Of course, since he came over to Milwaukee a few weeks ago, he’s OPSing over 1.000 and he has three hits and two walks over the past two nights.
The Brewers are good every year. They do it with pitching, defense, and terrific baseball operations: good drafting, good player development, and a very good track record with trades.
In 2016, they drafted Corbin Burnes in the fourth round; five years later, he won the Cy Young Award for them, and a few years later, they traded him to the Orioles for DL Hall and Joey Ortiz. It was the kind of return the Braves might have hoped to get for the final year of Max Fried’s tenure, if they had had the stomach to trade him.
Now, their ace is Freddy Peralta, whom the Mariners originally signed in 2013, when he was 16 years old; the Brewers then got him in the Adam Lind trade in 2015.
Their best position players are Brice Turang, whom they drafted in 2018, and William Contreras, whom they got from us, in a trade in which all they gave up was Esteury Ruiz. Their other best player, of course, is Christian Yelich, whom they signed for nearly $200 million.
That said, as is often the case for pitching-and-defense squads, they have done much better in the regular season than in the playoffs. They have not made the World Series since 1982; they have won a total of two postseason games since 2019. They are not flawless, they are not doing it with a cheat code, and they are not the paragon we should be imitating.
But they’re twenty-two games better than us this year, they’ve handed us our hats in this series, and the things they are good at are the things that we like to think that we are good at.
Sometimes, it can be helpful to look in the mirror.

We’re getting Milwaukee’s best. The have a beast of a team.
We ran into the Milwaukee buzzsaw. I’m a Makita man myself but Milwaukee is nothing to sneeze at.
This is going to be one of those post-seasons where I just root against certain teams (Mets, Phils, etc.) & if I get a WS with teams that don’t really bother me (like 2023’s brief square-off btw Arizona/Texas), that’ll be just fine.
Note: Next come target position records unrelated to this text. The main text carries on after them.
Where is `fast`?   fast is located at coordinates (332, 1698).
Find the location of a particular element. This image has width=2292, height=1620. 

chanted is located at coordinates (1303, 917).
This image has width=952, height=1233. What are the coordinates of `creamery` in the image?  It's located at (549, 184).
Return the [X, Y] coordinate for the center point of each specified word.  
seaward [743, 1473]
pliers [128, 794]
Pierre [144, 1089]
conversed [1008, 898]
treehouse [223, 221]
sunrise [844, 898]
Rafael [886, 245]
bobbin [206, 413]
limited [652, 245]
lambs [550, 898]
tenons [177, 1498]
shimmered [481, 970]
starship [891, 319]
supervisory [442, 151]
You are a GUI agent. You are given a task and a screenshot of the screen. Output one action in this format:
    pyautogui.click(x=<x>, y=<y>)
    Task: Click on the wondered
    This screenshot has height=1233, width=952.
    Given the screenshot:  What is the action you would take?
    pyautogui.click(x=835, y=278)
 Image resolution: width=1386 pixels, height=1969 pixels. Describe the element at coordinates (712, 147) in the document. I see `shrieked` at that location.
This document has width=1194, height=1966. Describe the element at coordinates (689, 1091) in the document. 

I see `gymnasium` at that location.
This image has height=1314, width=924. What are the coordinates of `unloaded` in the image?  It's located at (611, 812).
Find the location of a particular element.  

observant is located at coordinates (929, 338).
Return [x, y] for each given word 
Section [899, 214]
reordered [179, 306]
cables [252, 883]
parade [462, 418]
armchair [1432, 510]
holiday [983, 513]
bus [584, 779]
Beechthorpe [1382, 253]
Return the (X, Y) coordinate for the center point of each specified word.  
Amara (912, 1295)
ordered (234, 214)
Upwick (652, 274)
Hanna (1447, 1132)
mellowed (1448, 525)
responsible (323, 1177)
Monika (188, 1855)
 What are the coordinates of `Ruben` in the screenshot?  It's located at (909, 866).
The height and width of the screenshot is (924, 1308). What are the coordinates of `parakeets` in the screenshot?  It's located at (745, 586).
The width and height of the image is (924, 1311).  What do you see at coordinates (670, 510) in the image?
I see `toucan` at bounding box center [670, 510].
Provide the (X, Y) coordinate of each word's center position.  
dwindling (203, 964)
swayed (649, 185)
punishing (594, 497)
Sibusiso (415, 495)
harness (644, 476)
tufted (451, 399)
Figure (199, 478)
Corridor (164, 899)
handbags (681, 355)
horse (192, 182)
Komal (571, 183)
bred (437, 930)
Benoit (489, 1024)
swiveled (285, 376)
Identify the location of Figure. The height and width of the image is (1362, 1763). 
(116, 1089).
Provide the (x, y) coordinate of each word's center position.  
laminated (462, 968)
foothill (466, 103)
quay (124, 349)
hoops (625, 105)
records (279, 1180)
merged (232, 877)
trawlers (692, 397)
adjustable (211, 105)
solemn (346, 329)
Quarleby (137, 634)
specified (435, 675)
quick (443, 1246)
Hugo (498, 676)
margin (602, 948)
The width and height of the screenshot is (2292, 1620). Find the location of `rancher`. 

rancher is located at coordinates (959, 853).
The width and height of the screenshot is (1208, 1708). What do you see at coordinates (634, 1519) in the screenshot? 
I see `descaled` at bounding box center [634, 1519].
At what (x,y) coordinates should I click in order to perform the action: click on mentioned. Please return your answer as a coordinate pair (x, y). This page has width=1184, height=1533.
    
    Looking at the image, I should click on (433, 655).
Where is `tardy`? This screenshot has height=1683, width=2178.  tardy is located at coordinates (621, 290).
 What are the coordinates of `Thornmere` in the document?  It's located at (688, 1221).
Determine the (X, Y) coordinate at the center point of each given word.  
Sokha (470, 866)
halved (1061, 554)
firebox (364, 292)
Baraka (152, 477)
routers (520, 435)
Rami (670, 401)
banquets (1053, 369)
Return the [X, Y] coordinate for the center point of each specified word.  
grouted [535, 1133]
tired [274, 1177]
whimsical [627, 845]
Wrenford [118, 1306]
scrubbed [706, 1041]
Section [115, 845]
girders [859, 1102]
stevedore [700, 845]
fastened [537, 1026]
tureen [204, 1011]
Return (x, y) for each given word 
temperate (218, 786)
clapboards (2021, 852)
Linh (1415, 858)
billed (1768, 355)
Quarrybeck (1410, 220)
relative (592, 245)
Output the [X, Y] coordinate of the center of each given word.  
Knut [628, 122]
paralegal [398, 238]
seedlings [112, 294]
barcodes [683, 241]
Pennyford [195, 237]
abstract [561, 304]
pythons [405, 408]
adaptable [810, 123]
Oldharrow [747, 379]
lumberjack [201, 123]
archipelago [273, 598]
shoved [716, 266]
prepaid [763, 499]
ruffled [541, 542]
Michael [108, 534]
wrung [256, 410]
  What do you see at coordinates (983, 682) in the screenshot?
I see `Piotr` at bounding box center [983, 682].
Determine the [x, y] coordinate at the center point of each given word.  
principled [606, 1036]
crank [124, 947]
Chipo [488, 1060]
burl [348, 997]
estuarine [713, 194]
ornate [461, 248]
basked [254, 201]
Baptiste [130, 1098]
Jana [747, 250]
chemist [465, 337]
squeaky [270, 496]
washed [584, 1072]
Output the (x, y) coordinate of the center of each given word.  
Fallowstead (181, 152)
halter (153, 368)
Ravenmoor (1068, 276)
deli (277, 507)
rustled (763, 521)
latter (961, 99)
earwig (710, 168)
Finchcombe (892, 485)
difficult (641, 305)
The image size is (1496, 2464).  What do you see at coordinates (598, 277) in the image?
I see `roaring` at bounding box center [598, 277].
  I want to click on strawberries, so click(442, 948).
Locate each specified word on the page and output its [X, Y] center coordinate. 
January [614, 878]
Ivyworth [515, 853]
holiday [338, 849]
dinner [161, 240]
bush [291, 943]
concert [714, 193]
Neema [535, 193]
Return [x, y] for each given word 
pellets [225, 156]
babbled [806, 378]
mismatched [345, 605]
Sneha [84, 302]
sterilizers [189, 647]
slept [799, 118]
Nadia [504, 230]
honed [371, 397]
The Brewers would be one of those teams, along with the Tigers, Padres, Mariners & (if they make it) Guardians…
Tigers/Brewers WS? Sure.
Be a real shame if the Yanks just go ahead and miss the playoffs altogether like they are threatening to do. So much money down the drain. Tut tut.
Yeah, it’s getting amusing.
Although I dig going to post-season games, it would definitely save me some money.
This is as good a time as any to point out Carlos Quintana signed for $4 million for 1 year, and we likely spent the same amount for Rafael Montero (can’t find official numbers). I mean FFS
Every year, there are a few guys who are available for cheap that end up having good years. They were available for cheap because the marketplace didn’t want them. And for every one of these guys, there are 5 similar who don’t work out.
Rob, even as you’ve come around to criticizing AA, it is still a reflex for you to blanket defend Braves management against criticism. Quintana was a 2.5 WAR pitcher and has had a 30 WAR career. But sure, AA was just being shrewd. He knew what I didn’t. It’s only bad luck that Quintana pitched just like he always had instead of imploding like everyone smart knew he would.
And when Morton was declining and I criticized paying him 20 million to be marginal, I just didn’t realize the wisdom in paying a guy 5 times as much who projected to be far worse than a Jose Quintana. Turns out I never know anything. AA is super smart and that’s why we have a 65-win team.
Nacho just made a cheesy attempt at a ground ball.
Tip your waitress…
Nice to get back to losing 1 run games instead of losing by more than 1. The Braves now have a -30 run differential, which is only slightly better than Colorado’s -297 run differential. I was hoping we could have the worst won/loss record for a team with a positive run differential, but that lofty goal seems to be slipping away.